→ Your goal
Exactly as written, reproduce all of the entries.

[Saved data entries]
>>

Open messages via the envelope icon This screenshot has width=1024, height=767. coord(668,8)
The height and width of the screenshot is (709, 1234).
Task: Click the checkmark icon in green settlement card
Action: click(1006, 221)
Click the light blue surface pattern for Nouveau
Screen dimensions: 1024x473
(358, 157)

<<

→ Response box
Open messages via the envelope icon This screenshot has width=1024, height=767. coord(668,8)
The height and width of the screenshot is (709, 1234).
Task: Click the checkmark icon in green settlement card
Action: click(1006, 221)
Click the light blue surface pattern for Nouveau
Screen dimensions: 1024x473
(358, 157)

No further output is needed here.